Task data:

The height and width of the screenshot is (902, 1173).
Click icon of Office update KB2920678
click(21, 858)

==

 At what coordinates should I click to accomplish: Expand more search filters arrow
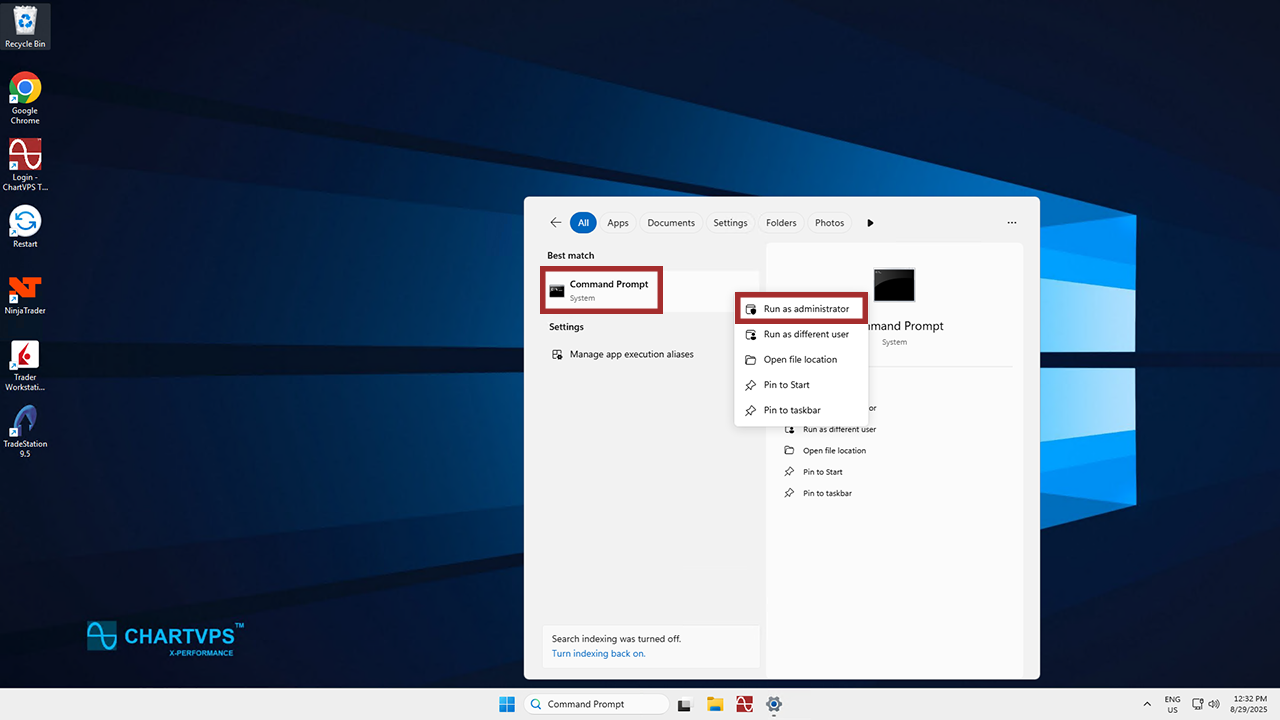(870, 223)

--

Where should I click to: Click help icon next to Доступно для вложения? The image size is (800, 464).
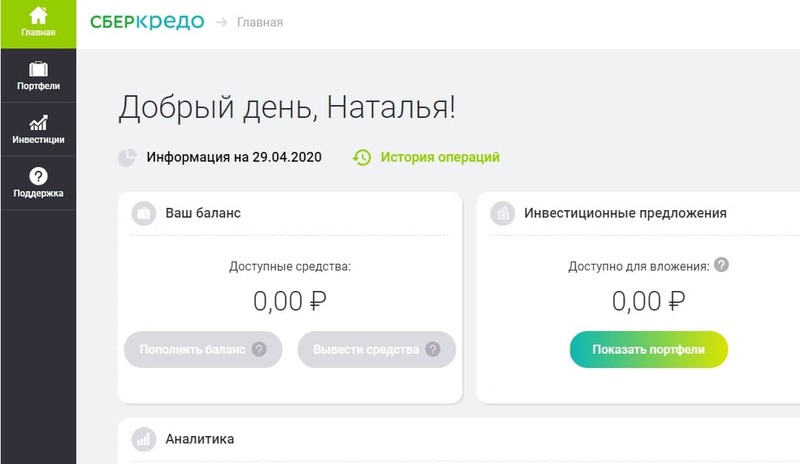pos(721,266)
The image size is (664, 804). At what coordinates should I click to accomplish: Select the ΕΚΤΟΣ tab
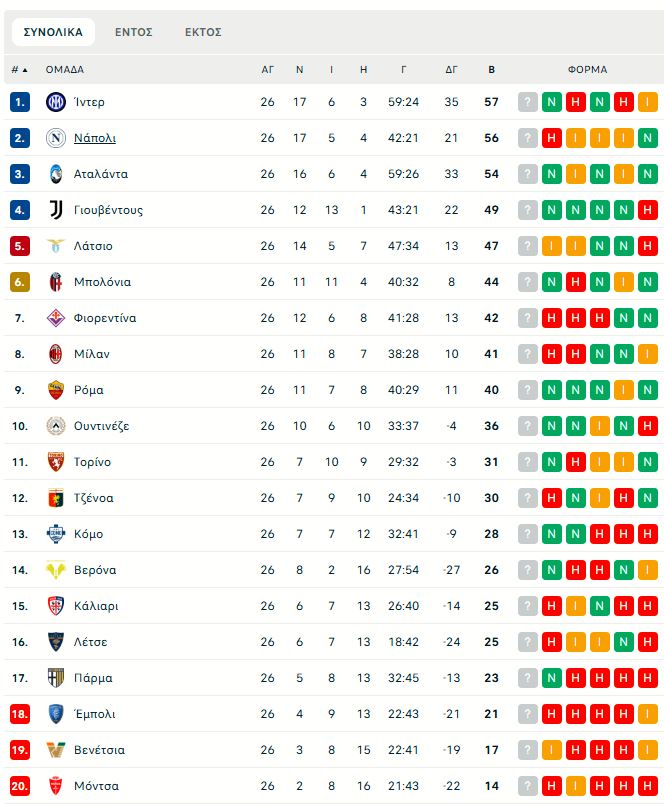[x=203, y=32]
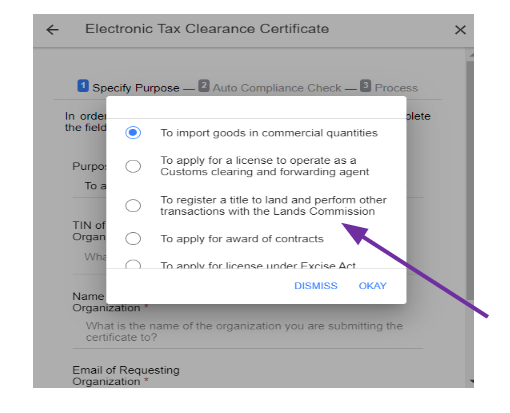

Work to do:
Render the records starting with the line that contains "The height and" and going on through the line that contains "click(21, 858)" as a Markdown table with the columns Row and Line, omitting blank lines.

Output for this exercise:
| Row | Line |
|---|---|
| 1 | The height and width of the screenshot is (902, 1173). |
| 2 | Click icon of Office update KB2920678 |
| 3 | click(21, 858) |